The shpana always shared their plunder with the prison guards and the headman, so that nobody paid any attention to our complaints, and once the headman declared that we ourselves had robbed each other.
Sometimes the robberies were followed by impudent blackmail, also with the close connivance of the personnel. For example, among the prisoners in our hut was Professor Krivatch-Niemanetz, a very old man, over seventy. He was a Czech by nationality and had been employed in the Commissariat for Foreign Affairs as a translator. He was sent to the Solovky (for ten years) by virtue of that clause of the Criminal Code under which foreigners are always sent there — Clause 66, "espionage for the benefit of the international bourgeoisie." Of course he was absolutely innocent. Krivatch-Niemanetz was very popular in the camp and profoundly respected, mainly because he could speak nearly all the languages in the world fluently, including Chinese, Japanese and Turkish, not to mention all the European languages.
The Professor had received a parcel of things from the "Political Red Cross," which was presided over by Madame Peshkova, the wife of Maxim Gorky, and extended its help only to "politicals and party men." It evidently regarded "K.R.'s" as simply bandits, delivered as such to the caprice of Fate, the Solovetsky administration and the shpana.
He was as delighted with the parcel as a child, but alas! not for long. The shpana had got into the prison again; once more they broke through the wall and stole our things, including Krivatch-Niemanetz's parcel. In the morning the criminals had recourse to blackmail, a method of theirs by this time familiar to us all; they sent to the Professor — by a Tchekist — a letter in which they offered to give him back his things for 6 tchervontsy (about £6). The Czech, freezing in the draughty hut, accepted the offer as genuine despite our warnings, and sent the shpana — through the same Tchekist — all the money he had, leaving himself literally without a kopek. As we expected, he never got either his things or his money back!
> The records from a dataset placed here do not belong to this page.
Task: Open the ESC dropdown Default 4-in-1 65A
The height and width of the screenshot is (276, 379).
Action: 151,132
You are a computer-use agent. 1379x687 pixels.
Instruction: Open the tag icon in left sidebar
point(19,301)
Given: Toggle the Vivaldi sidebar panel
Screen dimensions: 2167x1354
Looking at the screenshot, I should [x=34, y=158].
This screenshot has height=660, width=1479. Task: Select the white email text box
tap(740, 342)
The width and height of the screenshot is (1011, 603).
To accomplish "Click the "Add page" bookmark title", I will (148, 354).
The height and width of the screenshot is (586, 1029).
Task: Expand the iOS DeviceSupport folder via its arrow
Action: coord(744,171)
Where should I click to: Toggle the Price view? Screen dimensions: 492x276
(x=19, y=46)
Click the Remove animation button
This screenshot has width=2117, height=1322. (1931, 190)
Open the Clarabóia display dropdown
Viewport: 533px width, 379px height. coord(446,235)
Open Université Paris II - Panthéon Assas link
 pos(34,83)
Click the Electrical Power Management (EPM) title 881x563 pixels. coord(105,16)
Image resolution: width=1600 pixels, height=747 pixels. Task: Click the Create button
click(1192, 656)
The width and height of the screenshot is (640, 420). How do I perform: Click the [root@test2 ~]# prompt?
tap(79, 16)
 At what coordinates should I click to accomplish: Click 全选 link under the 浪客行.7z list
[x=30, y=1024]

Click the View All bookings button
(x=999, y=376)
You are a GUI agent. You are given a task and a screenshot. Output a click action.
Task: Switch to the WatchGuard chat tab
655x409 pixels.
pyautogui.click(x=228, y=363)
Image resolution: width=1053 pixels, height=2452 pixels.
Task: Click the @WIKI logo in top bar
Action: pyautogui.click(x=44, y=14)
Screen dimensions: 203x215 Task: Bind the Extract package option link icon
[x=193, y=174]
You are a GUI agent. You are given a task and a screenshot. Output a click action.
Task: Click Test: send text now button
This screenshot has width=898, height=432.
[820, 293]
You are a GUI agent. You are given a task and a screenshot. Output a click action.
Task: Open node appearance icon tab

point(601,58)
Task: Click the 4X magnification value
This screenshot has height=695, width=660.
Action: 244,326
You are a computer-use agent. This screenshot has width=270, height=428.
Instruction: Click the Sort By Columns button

Some time after this a number of the shpana left the Solovky, among them the men who had robbed the Professor. On their way south they sent him a letter in which they promised "never to forget the dear Professor to their last day."
The criminals regard stripping the "K.R.'s" almost as a point of honour, but stripping their own comrades, their fellow-criminals, as a crime to be severely punished. There is a special hut on Popoff Island in which all the parcels for the "K.R.'s" and politicals on Solovetsky Island received during the autumn and winter are kept until navigation opens and it is possible to communicate with the monastery; when spring comes they are sent to the monastery by a special steamer. Several times members of the shpana broke into this hut, enjoyed the fruits of their pillage with impunity and received the full approval of their fellows. But once, when a party plundered the hut at a time when some parcels for ordinary criminals were there, they were cruelly man-handled by their comrades and two of them actually killed.